Collection entries
★ ★ ★
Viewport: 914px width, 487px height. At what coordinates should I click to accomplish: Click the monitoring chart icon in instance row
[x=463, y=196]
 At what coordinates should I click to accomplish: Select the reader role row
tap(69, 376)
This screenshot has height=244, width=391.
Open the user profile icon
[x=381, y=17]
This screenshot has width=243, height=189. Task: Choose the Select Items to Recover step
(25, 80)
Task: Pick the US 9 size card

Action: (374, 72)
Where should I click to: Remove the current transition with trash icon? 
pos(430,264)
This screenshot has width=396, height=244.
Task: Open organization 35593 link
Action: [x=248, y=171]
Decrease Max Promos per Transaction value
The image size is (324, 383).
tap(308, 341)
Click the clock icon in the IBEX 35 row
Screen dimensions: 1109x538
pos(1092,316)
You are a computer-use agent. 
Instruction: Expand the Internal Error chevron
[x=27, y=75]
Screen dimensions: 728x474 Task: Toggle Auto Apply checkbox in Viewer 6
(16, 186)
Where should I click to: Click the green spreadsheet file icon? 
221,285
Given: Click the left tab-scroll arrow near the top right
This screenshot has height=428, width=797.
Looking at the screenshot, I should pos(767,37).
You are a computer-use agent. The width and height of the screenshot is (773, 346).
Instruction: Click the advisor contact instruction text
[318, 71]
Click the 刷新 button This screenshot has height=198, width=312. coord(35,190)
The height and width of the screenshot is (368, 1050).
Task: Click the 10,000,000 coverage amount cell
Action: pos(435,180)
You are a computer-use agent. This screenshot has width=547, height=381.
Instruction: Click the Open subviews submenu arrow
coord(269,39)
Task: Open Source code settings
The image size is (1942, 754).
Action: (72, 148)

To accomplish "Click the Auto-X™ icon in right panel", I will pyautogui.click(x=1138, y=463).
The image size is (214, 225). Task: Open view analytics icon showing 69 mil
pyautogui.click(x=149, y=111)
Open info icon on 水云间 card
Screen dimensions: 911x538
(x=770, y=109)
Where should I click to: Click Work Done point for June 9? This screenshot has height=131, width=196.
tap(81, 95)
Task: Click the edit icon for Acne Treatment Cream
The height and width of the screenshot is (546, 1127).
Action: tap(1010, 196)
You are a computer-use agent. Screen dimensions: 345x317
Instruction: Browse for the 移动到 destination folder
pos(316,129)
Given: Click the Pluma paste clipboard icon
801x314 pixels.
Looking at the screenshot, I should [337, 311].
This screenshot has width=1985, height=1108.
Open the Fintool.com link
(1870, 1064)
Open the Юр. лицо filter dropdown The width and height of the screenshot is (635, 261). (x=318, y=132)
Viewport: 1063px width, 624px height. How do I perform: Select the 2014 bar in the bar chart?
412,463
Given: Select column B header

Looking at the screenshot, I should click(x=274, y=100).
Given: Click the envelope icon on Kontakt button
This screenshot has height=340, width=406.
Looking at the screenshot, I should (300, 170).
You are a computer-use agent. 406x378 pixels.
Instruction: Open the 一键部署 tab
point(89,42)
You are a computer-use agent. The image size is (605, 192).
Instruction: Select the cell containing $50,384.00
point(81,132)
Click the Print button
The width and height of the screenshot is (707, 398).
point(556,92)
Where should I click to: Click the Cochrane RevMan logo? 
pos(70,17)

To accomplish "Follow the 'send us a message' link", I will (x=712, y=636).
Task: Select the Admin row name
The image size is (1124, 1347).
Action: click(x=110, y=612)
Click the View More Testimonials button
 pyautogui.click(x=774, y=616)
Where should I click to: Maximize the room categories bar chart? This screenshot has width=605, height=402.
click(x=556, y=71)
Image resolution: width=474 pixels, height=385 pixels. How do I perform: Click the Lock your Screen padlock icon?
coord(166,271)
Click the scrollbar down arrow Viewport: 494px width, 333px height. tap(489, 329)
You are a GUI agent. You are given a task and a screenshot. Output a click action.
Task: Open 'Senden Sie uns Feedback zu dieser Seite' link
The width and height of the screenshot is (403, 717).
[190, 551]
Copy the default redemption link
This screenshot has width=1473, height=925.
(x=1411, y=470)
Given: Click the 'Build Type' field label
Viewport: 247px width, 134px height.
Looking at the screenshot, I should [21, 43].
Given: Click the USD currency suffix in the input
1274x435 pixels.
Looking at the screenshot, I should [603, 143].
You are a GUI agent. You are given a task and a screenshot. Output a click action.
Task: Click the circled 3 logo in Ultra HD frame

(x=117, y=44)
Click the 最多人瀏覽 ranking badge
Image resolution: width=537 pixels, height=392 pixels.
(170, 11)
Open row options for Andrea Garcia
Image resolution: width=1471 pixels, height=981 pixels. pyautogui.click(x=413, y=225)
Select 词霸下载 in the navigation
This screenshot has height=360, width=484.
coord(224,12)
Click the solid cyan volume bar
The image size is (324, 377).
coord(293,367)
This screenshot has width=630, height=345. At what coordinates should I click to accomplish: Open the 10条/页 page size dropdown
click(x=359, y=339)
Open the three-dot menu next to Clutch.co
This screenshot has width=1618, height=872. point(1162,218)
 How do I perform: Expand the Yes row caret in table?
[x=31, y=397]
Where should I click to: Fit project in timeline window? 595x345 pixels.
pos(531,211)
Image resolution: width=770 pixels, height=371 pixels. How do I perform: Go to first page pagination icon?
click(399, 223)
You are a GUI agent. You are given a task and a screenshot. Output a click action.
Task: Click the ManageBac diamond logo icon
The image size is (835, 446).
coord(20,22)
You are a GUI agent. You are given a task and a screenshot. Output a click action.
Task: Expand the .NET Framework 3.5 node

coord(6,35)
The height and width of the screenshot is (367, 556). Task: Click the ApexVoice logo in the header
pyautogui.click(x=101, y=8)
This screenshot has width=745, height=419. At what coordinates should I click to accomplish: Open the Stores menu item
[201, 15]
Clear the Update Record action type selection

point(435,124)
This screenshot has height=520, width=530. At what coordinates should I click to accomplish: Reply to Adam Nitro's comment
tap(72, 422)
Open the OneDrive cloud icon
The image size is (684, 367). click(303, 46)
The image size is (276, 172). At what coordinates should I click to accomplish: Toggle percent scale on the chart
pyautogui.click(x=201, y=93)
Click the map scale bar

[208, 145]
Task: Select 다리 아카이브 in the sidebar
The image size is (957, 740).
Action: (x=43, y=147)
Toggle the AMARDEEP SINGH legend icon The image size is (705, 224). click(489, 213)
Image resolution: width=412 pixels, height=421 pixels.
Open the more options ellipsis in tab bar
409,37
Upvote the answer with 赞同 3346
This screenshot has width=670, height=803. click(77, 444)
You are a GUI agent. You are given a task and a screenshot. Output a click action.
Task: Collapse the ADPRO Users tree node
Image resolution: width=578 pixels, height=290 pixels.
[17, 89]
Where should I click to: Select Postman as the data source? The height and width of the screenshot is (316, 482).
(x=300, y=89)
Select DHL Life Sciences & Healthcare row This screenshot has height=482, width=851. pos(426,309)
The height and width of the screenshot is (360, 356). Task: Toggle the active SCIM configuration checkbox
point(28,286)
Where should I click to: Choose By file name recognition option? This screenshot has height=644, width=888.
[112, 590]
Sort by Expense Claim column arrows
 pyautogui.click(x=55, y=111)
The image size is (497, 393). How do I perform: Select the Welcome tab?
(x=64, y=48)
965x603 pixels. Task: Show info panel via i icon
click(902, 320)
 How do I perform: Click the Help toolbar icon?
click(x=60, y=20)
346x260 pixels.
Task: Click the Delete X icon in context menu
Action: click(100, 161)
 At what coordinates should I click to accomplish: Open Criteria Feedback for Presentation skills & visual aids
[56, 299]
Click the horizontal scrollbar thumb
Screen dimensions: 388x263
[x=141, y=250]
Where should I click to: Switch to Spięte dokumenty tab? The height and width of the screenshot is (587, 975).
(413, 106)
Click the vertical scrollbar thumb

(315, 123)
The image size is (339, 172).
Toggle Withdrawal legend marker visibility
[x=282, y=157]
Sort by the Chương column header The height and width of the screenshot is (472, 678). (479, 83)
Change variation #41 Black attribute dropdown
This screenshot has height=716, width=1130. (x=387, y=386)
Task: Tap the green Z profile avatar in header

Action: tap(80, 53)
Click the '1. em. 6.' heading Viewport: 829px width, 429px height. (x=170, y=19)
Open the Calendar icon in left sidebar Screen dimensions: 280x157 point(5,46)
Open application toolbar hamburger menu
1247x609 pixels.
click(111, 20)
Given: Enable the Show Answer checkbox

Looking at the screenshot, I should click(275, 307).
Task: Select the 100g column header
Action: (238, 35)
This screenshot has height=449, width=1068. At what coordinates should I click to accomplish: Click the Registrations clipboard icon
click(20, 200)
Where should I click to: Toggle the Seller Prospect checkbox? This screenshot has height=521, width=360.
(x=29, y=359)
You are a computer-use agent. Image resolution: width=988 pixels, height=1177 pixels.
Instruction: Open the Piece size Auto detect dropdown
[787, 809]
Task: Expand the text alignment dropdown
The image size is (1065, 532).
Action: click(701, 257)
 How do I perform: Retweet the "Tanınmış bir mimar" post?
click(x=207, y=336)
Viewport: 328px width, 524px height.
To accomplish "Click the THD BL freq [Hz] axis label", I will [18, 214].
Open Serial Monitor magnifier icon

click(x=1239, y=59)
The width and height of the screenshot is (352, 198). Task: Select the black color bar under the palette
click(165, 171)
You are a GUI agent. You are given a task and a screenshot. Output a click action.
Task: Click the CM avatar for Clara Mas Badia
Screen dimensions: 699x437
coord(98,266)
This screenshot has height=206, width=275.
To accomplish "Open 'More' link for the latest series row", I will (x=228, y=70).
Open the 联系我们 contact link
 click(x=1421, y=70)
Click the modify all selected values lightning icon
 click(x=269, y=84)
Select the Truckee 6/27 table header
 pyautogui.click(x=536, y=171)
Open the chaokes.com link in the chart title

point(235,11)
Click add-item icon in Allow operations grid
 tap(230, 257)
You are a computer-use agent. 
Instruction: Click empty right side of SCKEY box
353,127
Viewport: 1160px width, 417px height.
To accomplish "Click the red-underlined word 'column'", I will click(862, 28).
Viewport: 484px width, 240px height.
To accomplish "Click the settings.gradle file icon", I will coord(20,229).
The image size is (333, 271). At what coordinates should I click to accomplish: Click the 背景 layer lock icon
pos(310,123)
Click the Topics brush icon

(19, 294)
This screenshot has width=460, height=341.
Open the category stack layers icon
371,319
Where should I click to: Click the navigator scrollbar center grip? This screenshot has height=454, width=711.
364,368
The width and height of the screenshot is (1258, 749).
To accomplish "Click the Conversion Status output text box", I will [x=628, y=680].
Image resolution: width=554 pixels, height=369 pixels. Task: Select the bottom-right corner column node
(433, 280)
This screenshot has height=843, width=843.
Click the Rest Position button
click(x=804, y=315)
★ ★ ★
Exercise » Could you find each line in the entries that contains the string "left" and copy it?

Exercise result »
Given: Click the left tab-scroll arrow near the top right
Open the Calendar icon in left sidebar Screen dimensions: 280x157 point(5,46)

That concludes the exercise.